• _PASSAGE TO READ_:
_ _ _

Central to developing strategic communications functions within any institution is the
development and entrenching of a consistent, core narrative. In the first instance, the
audience for this agreed narrative is internal, helping unite the institution around a core
vision. Senior leadership buy-in to this is key. In the Syrian context, the external audience
must then be segmented into numerous target audiences, including the Syrian regime and
regime-supporters, the international community, in-country opposition, extremist groups, the
general population inside Syria, and refugee and diaspora communities – to distinguish
differing attitudes and behaviours, as well as their underpinning drivers/motivators, identify
desired outcomes and opportunities for influence, and from that, tailor and deliver effective
messaging as appropriate. All of these groups require further subdivision to target optimally.
Development of a core Syrian opposition narrative was initiated at an ARK-run workshop in
July 2013, in collaboration with HMG, for political figures from the NC and media offices
affiliated to Syrian opposition institutions. The workshop, which primarily aimed to facilitate
the start of the development of a core narrative, was closed by FCO Minister Burt and well
received. Subsequently, anecdotal monitoring of perceptions both internationally and in Syria
noted that the opposition narrative showed indications of improved unity.
Crucially, this initial phase was then built upon; HMG subsequently awarded ARK funding for
further workshops focused on technical press office and media handling skills, providing
valuable opportunities for further engagement and entrenchment of strategic
communications functions. As a result of the training and strong relationships, the opposition
also formally requested media advice from a number of ARK staff members. ARK
communications experts were therefore able to work closely with the NC media office and
HMG communications advisor to develop a core narrative based on workshop outputs for
NC Political Committee approval. Complementing these efforts, ARK’s senior Syrian staff
routinely work with leading members of the political opposition as part of their day-to-day
roles, acting as a bridge between external representatives and grassroots activists inside
Syria to guide political responses and strategic communications. They have accompanied
senior figures on international trips to provide communications advice (including at GII).
To develop this further, ARK would conduct a formal baseline survey of Syrian attitudes
towards the institution in question, utilising its majority Syrian communications capability,
well-networked research and analysis team and its strong, trust-based relationships with
Syrian opposition figures and organisations. Results would be communicated to
stakeholders and interventions designed accordingly in partnership with all stakeholders.

_ _ _

• _COLLECTED MATERIAL_:
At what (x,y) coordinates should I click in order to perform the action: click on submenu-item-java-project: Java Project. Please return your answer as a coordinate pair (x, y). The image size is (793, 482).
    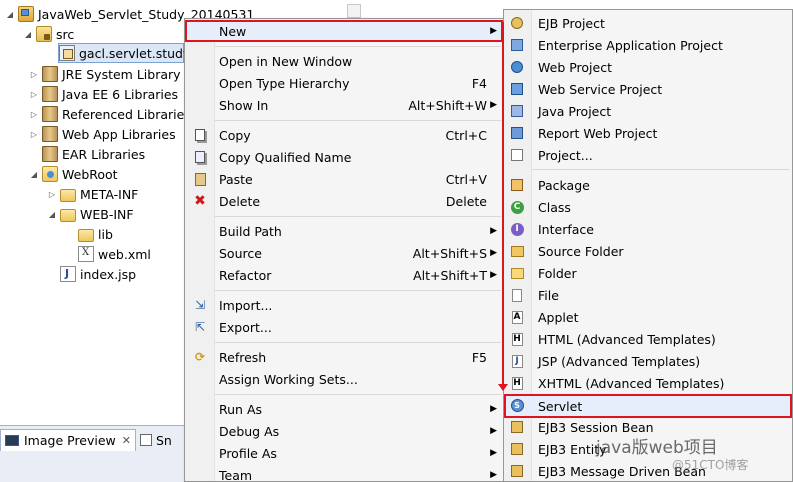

_ _ _

• _TASK REQUIREMENTS_: List every target audience into which the passage on strategic communications for the Syrian opposition says the external audience must be segmented.

• _ANSWER SECTION_:
- the Syrian regime and regime-supporters
- the international community
- in-country opposition
- extremist groups
- the general population inside Syria
- refugee and diaspora communities